Par Karim B. – Réunion des belligérants libyens à Skhirat, au Maroc, énième virée du chef du Gouvernement d’union nationale (GNA), Fayez Al-Sarraj, à Ankara et poursuite des affrontements sur le terrain en dépit d’un cessez-le-feu annoncé à grand renfort de publicité mais qui n’a jamais été réellement effectif en réalité. Trois nouveaux éléments dans lesquels l’Algérie semble totalement absente, en dépit des efforts du président Tebboune et de la diplomatie algérienne, qui multiplie les contacts pour tenter de faire appliquer la feuille de route issue de la Conférence de Berlin.
Dans les faits, les causes de l’enlisement de la crise libyenne sont toujours dominantes et les réserves émises par l’Algérie n’ont pas été prises en compte. Alger a, en effet, mis en garde contre le décuplement des «initiatives de paix» qui ne sont, en réalité, qu’une autre face d’une ingérence qui ne dit pas son nom. La présence de trop nombreux acteurs externes dans le traitement du dossier libyen, dans le prétendu but de mettre fin à la guerre fratricide déclenchée en 2011 sur instigation du Français Nicolas Sarkozy et du Britannique David Cameron, est similaire à la présence de mercenaires étrangers sur le sol libyen, financés et armés par des Etats tiers qui se livrent une guerre par procuration dans ce pays voisin.
De Skhirat, une nouvelle annonce d’un accord entre les frères ennemis sera faite à l’issue de la rencontre qui s’y déroule, au moment où, à Ankara, Fayez Al-Sarraj négocie avec son mentor Recep Tayyip Erdogan les marchés juteux que la Turquie lorgne dans la richissime Libye. Mais l’économie n’est pas la seule préoccupation du nostalgique Président turc, qui aspire à ressusciter l’empire ottoman en profitant des chambardements provoqués par les Etats-Unis dans la région du Moyen-Orient. Erdogan veut sa part du gâteau et, pour ce faire, il n’hésite pas à déployer ses navires dans l’est de la Méditerranée où il semble chercher une confrontation directe avec l’Occident qui lui a refusé – suprême affront – l’adhésion à l’Union européenne.

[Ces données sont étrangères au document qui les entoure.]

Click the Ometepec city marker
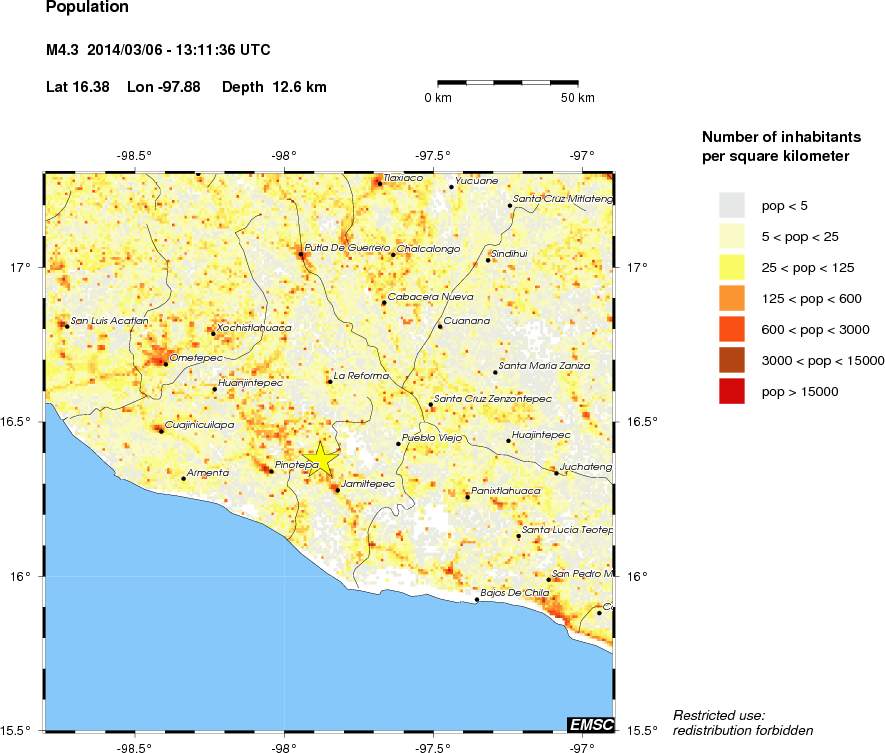Viewport: 885px width, 753px height. (x=168, y=364)
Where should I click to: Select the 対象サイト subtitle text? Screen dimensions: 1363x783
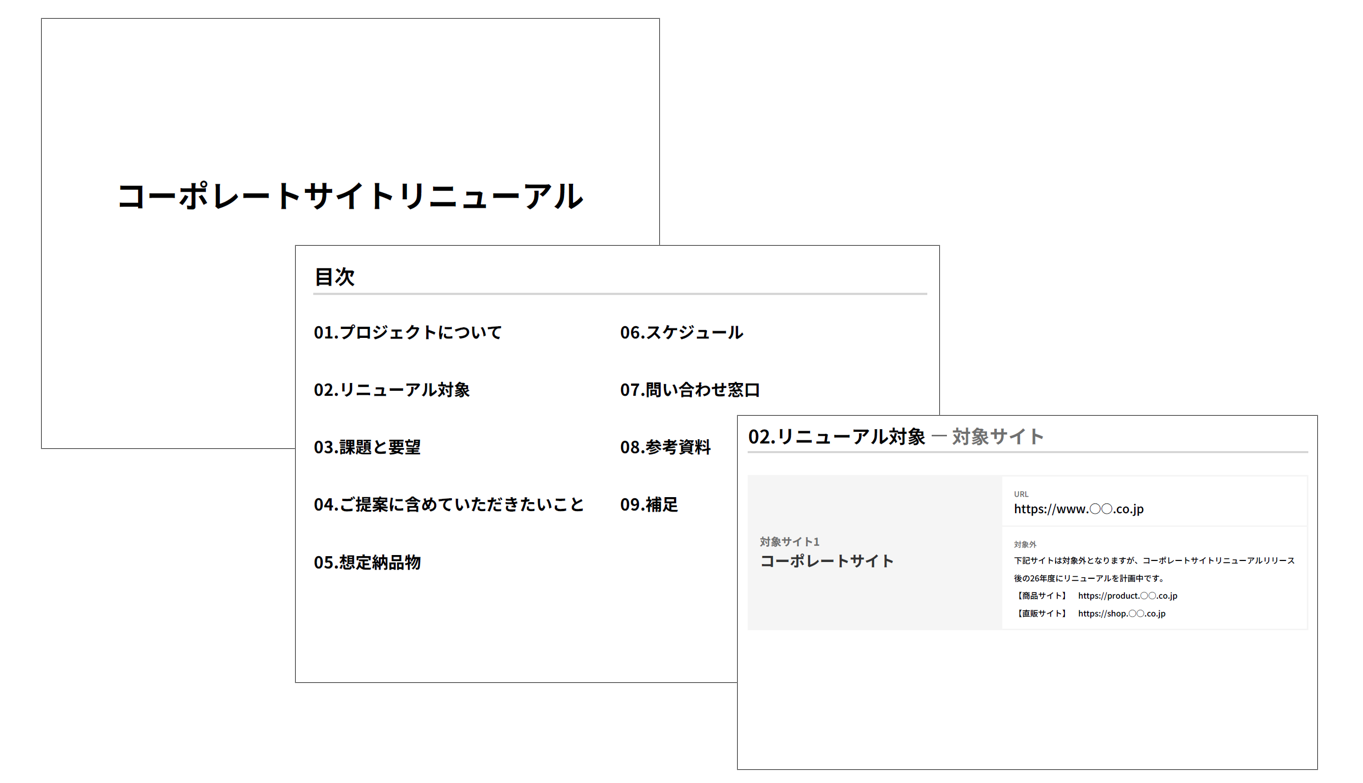click(998, 436)
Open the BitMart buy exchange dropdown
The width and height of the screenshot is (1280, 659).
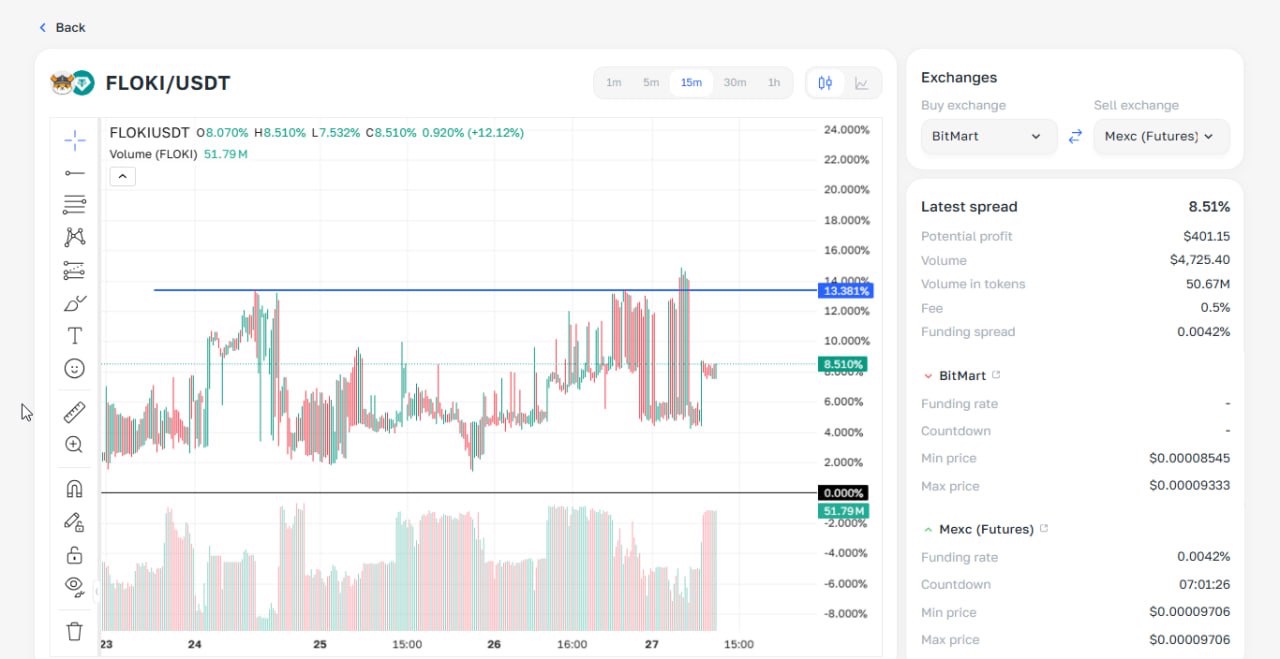point(988,137)
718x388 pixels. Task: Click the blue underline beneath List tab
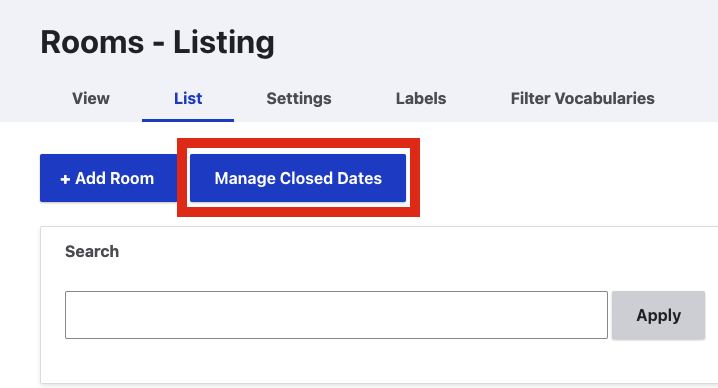188,120
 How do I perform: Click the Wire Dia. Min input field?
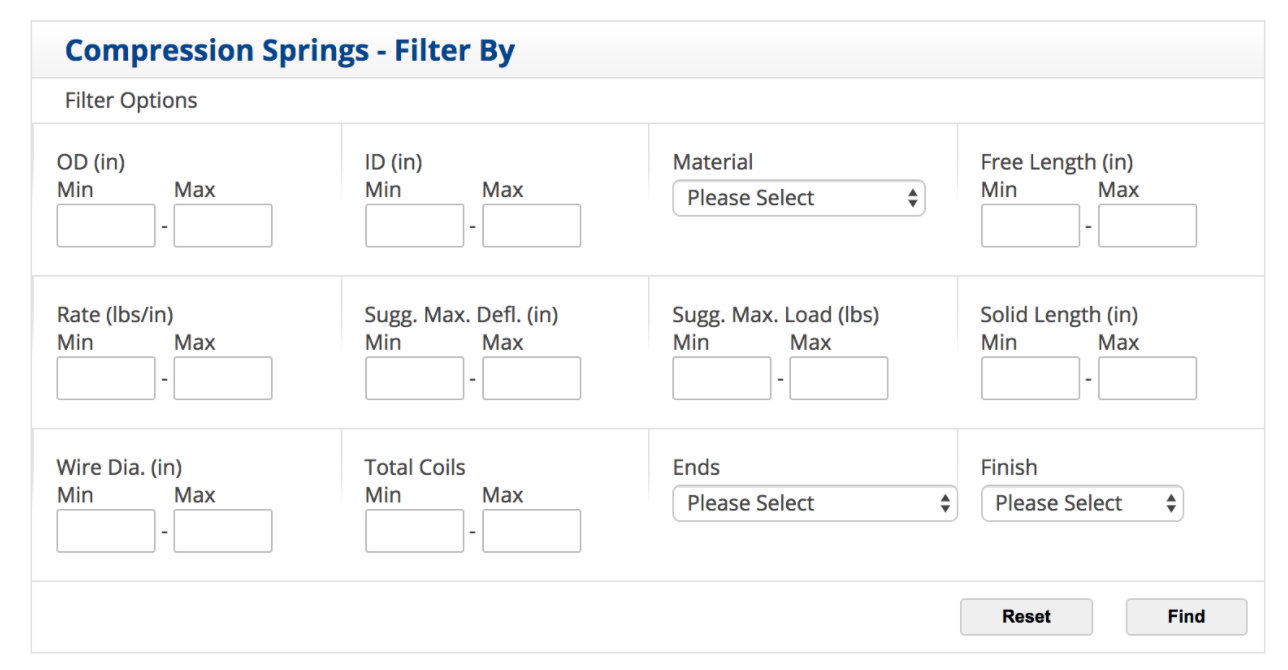tap(106, 530)
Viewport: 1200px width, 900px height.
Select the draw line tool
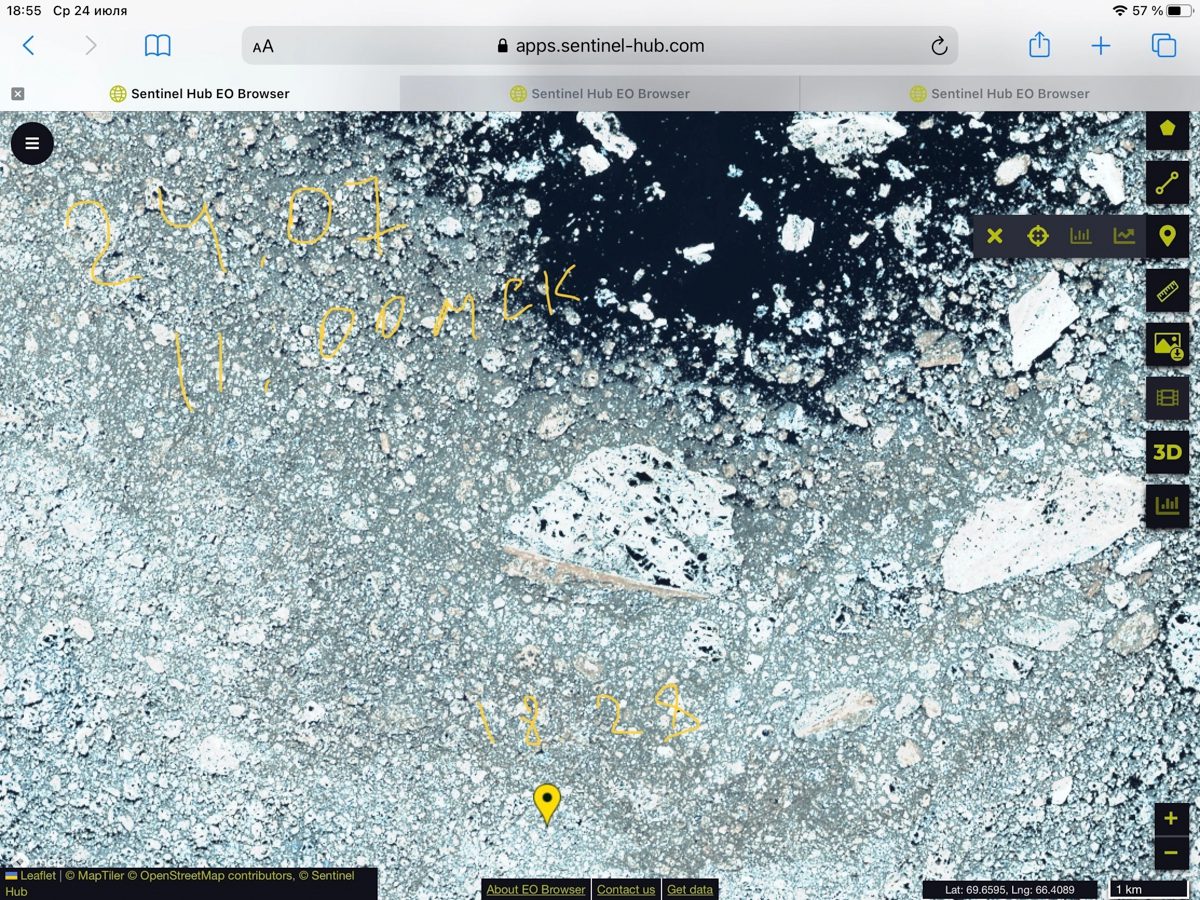click(1167, 183)
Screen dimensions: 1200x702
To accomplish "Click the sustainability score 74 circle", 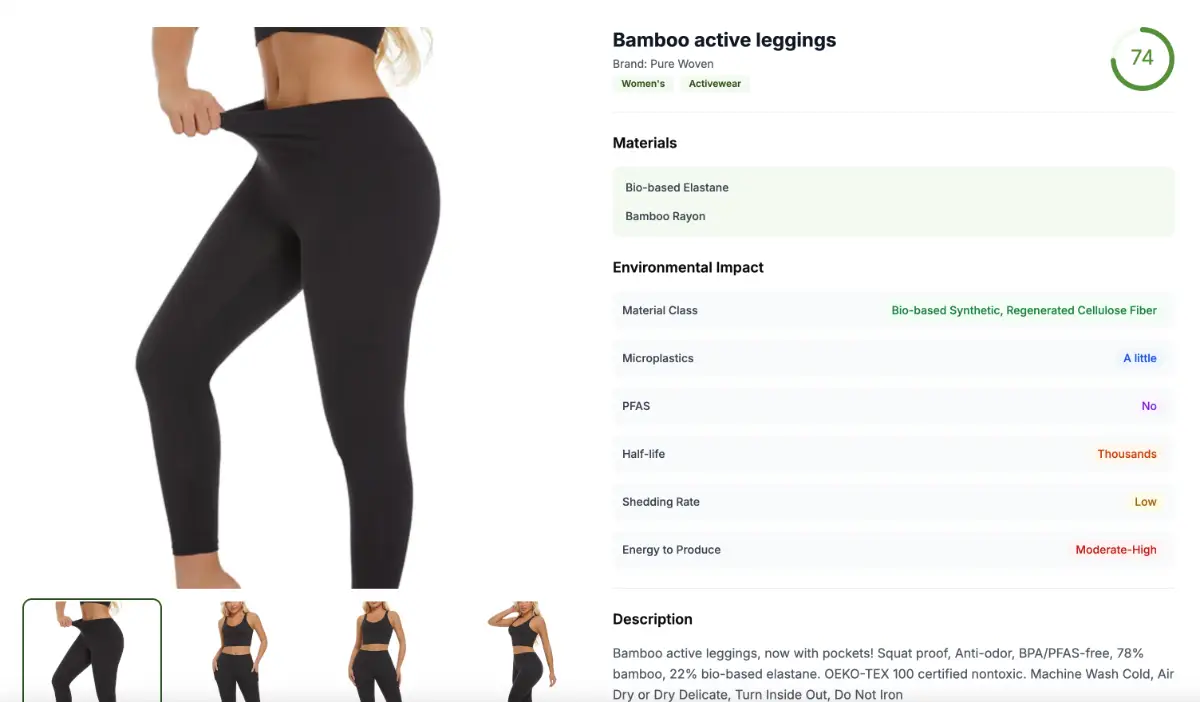I will point(1142,58).
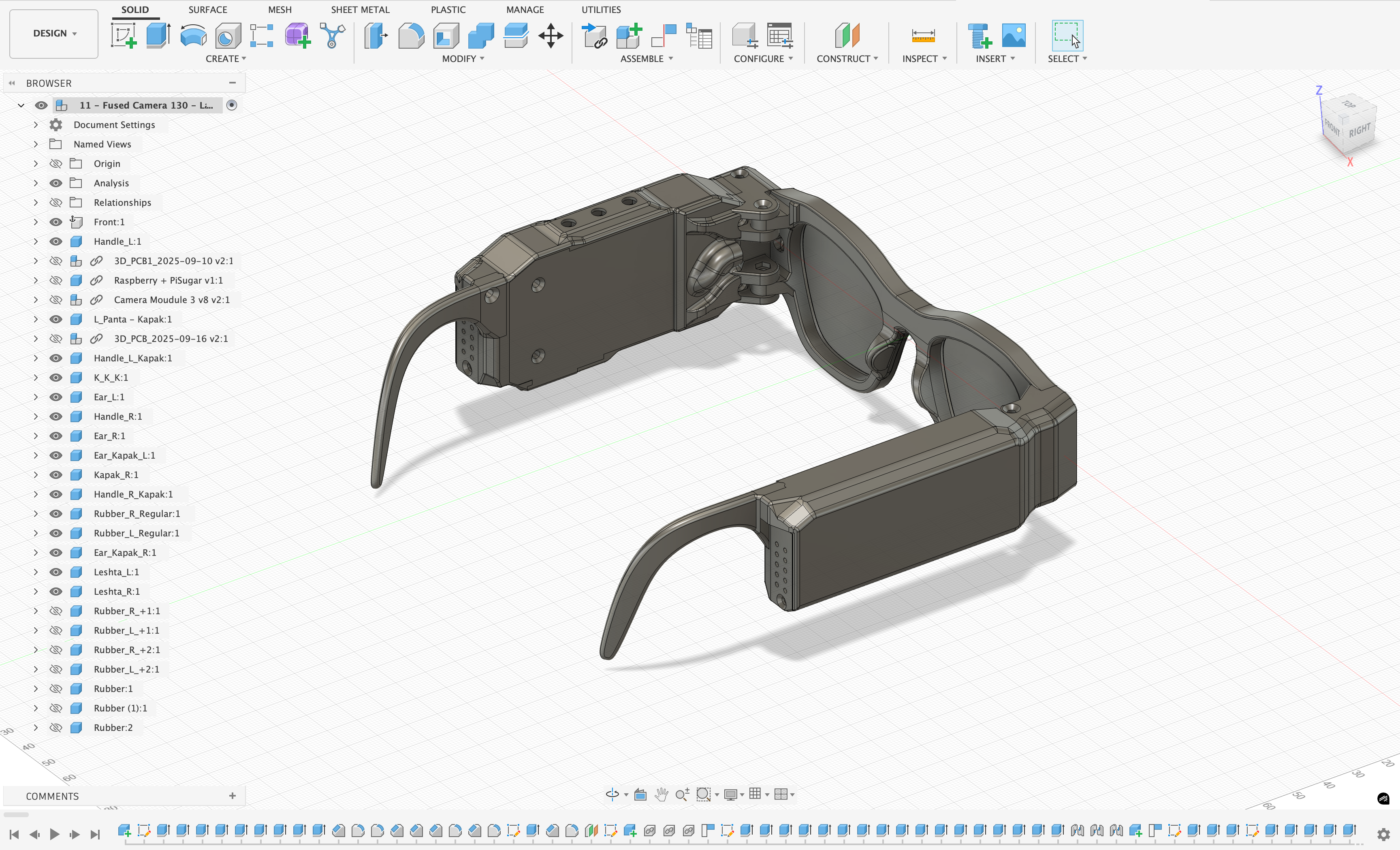Select the Fillet tool in Modify
The width and height of the screenshot is (1400, 850).
(x=411, y=35)
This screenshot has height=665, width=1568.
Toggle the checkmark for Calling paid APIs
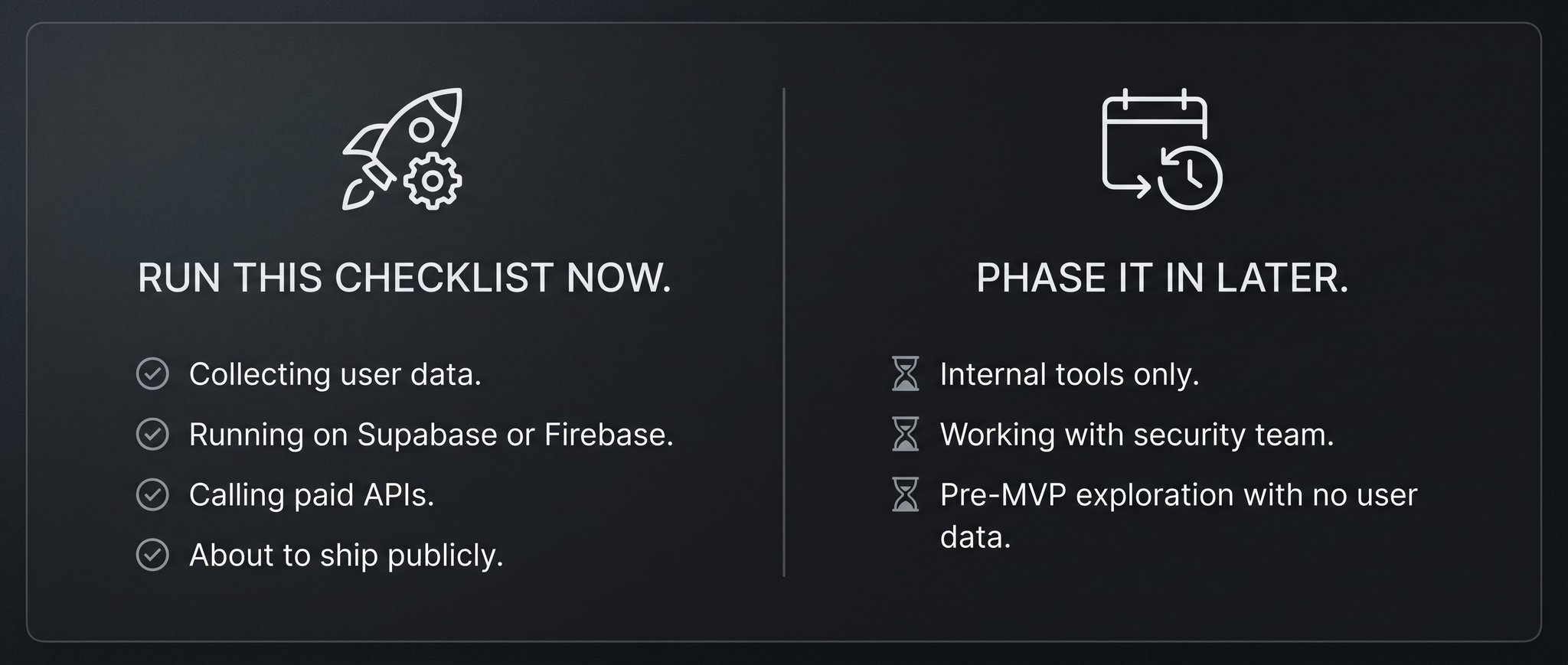click(152, 495)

Le haut représentant de l’Union européenne pour les Affaires étrangères et la Politique de sécurité a clairement appelé à utiliser la force pour repousser les velléités bellicistes de la Turquie. Josep Borrel a fait cette déclaration au moment où des «escarmouches» sont signalées en Méditerranée où les navires de guerre turcs, grecs et français sont engagés dans une gesticulation qui fait craindre une escalade à laquelle le chef d’état-major de l’armée algérienne, le général de corps d’armée Saïd Chengriha, a répondu par une mise en garde à peine voilée, estimant que l’Algérie – dont la flotte navale est une des plus puissantes dans la région – aspirait [elle aussi] à rendre à sa marine sa gloire du passé.
La confrontation multilatérale induite par le conflit libyen sera-t-elle maritime ?
K. B.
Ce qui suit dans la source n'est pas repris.